A quite broad statement. And I would not call it "a practical guide"
If you're a software engineer who has experience with an existing compiled language, or if you've struggled to convert a basic understanding of Rust syntax into working programs, this book is for you.
From this sentence I got the strong feeling that it is an introduction to Rust for people with same experience in another compiled language.
By focusing on the conceptual differences between Rust and other compiled languages, and by providing specific recommendations that programmers can easily follow, Effective Rust will soon have you writing fluent Rust, not just badly translated C++.
This sentence is OK.
>Understand the structure of Rust's type system
>Learn Rust idioms for error handling, iteration, and more
>Discover how to work with Rust's crate ecosystem
>Use Rust's type system to express your design
>Win fights with the borrow checker
>Build a robust project that takes full advantage of the Rust tooling ecosystem
For me this list points again more in the direction of a standalone beginner book.
Actually this back cover text is a bit better than
But still I have the strong feeling that these back cover texts are created by trainees, who copy together a few common phrases.
For both books, the actual content seems to be significantly better than the back cover text. I also read a few pages of "Command line Rust" at Google books. While the content is quite trivial, and has nearly no new information for me, it is quite well written, and I think for very inexperienced peope it might be a useful second Rust book. Only their style of writing in first person singular "I will show you in this section ..." sounds a bit strange for me.
Note that my remarks about the actual content of the two books might be not fully correct, as I have only read a few pages yet. With "Effective Rust" I might actually continue, it seems to be a good resource to refresh my memory. It is quite well written and not too boring.
I don't fully agree. After all, it gives the important points for a beginner. It doesn't mean that it should be the first and only book one should read to learn Rust. "Beginner" is vague, anyway.

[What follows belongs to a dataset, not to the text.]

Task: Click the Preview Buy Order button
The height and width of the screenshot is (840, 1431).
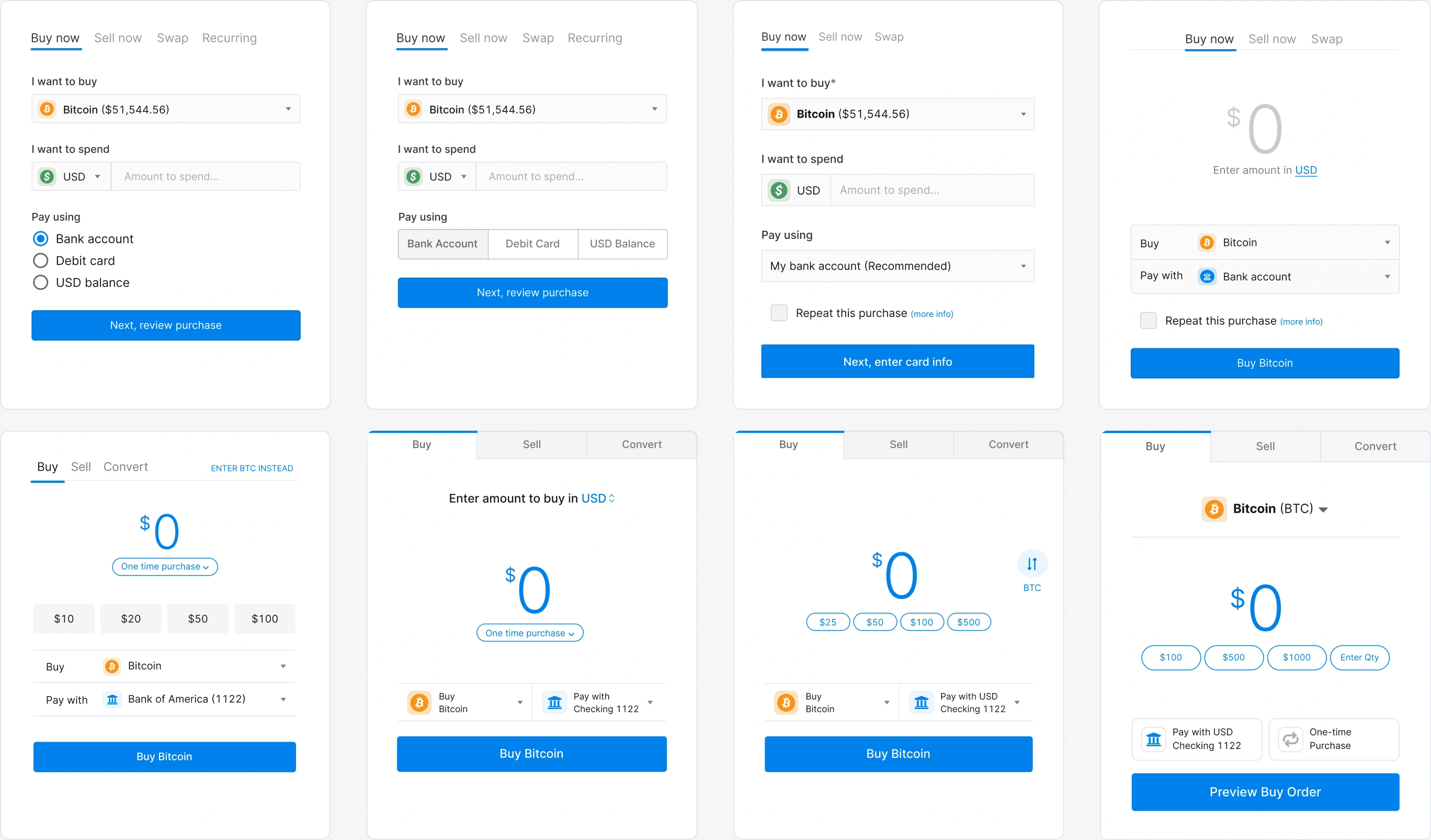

The author clearly states in "Who This Book is For", first page, that is meant to be the 2nd book a newcomer to Rust might need. But the most obvious hint is in the title: "35 Specific Ways to Improve Your Rust Code". It clearly says it's the type of book that contains a list of "recipes" or specific points of attention, and not a full tutorial to learn from scratch.
There are other hints that this book is only a complement:
This practical guide helps you make the transition to writing idiomatic Rust—while also making full use of Rust's type system, safety guarantees, and burgeoning ecosystem.

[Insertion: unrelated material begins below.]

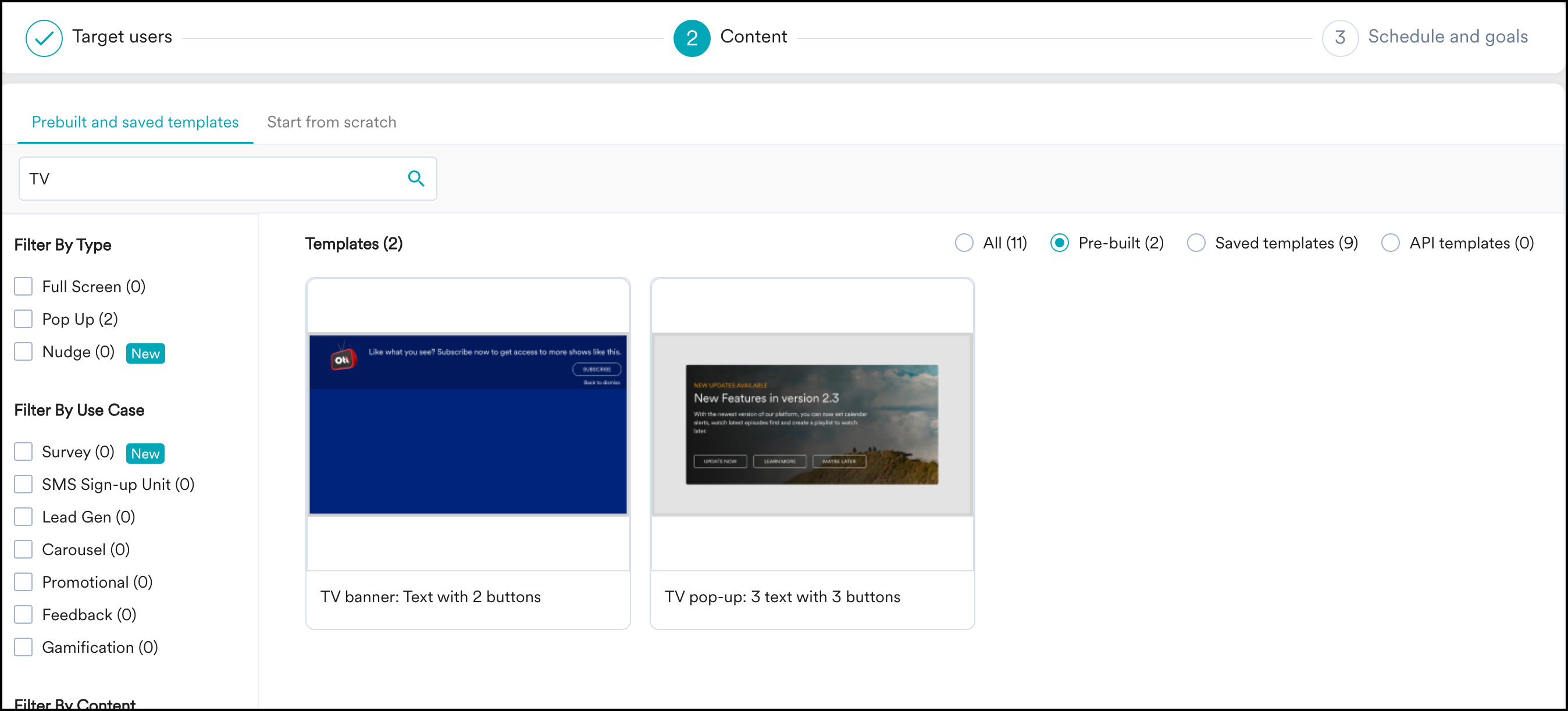Click the Schedule and goals step label
Image resolution: width=1568 pixels, height=711 pixels.
click(x=1448, y=37)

If you're a software engineer who has experience with an existing compiled language, or if you've struggled to convert a basic understanding of Rust syntax into working programs, this book is for you.
And the remaining part is quite explicit on the content:
By focusing on the conceptual differences between Rust and other compiled languages, and by providing specific recommendations that programmers can easily follow, Effective Rust will soon have you writing fluent Rust, not just badly translated C++.

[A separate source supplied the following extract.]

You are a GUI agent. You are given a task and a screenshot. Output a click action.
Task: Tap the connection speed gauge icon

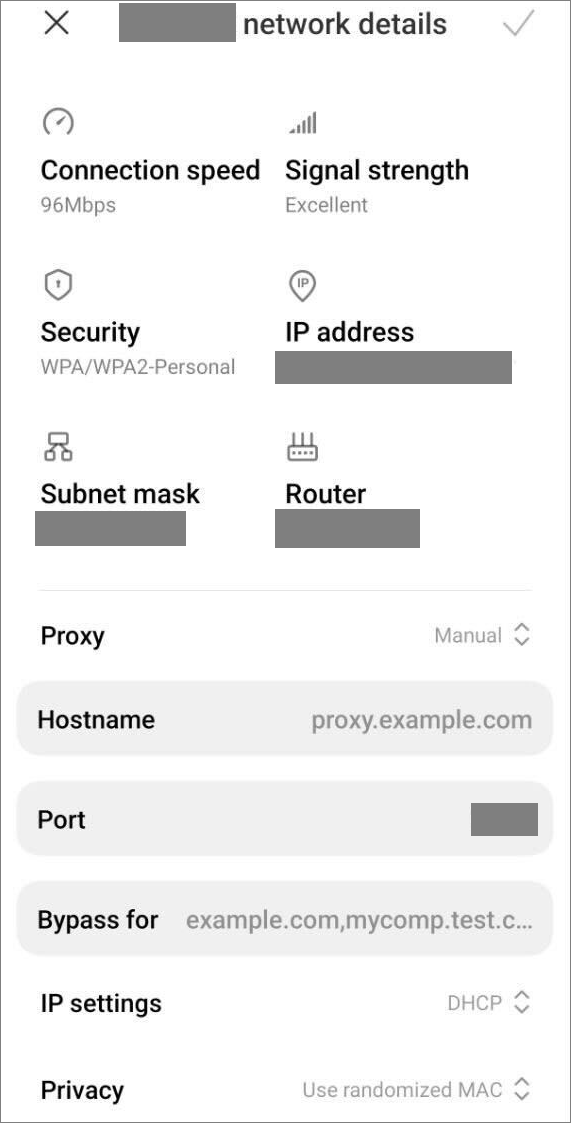pos(58,122)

Maybe it's possible to improve it, and, frankly, a book cover is also made to advertise it, but I didn't find that dishonest or misleading.
The best way to get an idea about programming books is to look at the table of content. Nothing guarantees that a book is good, though; for that, you need to read a few reviews.
Stafan,
tyvm. for reminding me to mark the post reply with the soilution. i marked it.
Personally I'd consider pretty much anything up to about a year (at the extreme) valid to call "beginner" for a language, though really it's more of a state of mind than anything else.
The best rule of thumb I can think of is you're an intermediate when you can read any code in that language without trouble, and you're an expert if you could have written any code in that language, (modulo domain knowledge). That was on the spot though, so I'm sure there's plenty of flaws with it.